Don’t ask, “Should indigenous citizens have entitlements unavailable to others?” as though it were a matter of principle. Marxists challenge inheritance, free marketeers challenge safety nets. Theorists apply principles to matters of entitlement, and that’s a problem.
I don’t object to the application of principle, I don’t deny the authenticity and cogency of a rational conclusion, but the reality that I insist that we deal with first, is the reality that rational principled conclusions are nested within meaning systems which are in turn nested in adaptive historically emergent cultures, of which we have not one but a plurality side by side. These tend to have incommensurate logics, since rationality and principle are not fixed parts of the universe, but tools for solving problems differently framed in different cultures.
I don’t embrace relativism or any other sort of denial of one’s own meaning system. I enjoy the thrust and parry of principled discourse, but it’s a game, like Monopoly, radically separate from cosmopolitan reality.

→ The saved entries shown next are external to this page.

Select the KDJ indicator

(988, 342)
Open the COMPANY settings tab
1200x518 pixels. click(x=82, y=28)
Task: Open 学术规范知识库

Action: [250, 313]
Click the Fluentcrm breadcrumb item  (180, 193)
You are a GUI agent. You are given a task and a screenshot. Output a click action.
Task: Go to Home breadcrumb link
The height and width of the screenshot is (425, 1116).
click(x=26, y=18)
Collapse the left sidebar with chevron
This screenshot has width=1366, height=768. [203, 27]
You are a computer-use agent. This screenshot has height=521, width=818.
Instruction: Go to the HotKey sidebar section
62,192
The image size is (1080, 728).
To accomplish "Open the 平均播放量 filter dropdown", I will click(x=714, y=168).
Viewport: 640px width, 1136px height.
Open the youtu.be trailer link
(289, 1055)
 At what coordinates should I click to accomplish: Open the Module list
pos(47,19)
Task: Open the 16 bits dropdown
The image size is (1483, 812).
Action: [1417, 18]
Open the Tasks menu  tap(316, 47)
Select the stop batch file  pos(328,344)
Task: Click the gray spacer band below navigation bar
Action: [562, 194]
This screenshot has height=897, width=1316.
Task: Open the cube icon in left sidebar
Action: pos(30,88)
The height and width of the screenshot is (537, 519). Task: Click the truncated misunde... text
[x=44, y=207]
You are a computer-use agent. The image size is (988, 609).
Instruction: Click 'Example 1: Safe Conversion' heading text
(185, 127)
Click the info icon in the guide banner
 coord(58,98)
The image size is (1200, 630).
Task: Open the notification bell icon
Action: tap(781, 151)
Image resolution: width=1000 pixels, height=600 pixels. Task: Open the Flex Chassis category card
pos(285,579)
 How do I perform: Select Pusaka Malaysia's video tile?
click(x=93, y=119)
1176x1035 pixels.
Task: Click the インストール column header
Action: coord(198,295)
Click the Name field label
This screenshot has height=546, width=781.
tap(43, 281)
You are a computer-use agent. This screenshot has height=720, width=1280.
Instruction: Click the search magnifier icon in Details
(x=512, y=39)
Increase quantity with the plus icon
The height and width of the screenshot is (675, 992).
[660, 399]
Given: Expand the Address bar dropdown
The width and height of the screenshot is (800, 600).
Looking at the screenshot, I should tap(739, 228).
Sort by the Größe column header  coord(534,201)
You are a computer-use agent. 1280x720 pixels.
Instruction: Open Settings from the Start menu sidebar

Given our circumstances, where do we go from here? So I’m on about adaptation to circumstances given that we have inherited both a mess of adaptive arrangements and some serious differences in values and attitudes, serious differences in meaning systems, serious differences about the nature of reality and the good life.
My concern is “Given those differences, how can we generate appropriate procedures to maximise social equilibrium and prosperity? To maximise the compliance and self-restraint necessary to survival we need to foreground these procedural questions.
I think that turning our forums into polarised ideological battle-grounds is part of the problem. We need to find ways ahead [adaptation, hyphenation] that honour and accommodate difference as far as possible given constantly changing circumstances. We need to change our forums into arenas for engagement of difference, arenas of negotiation and accommodation.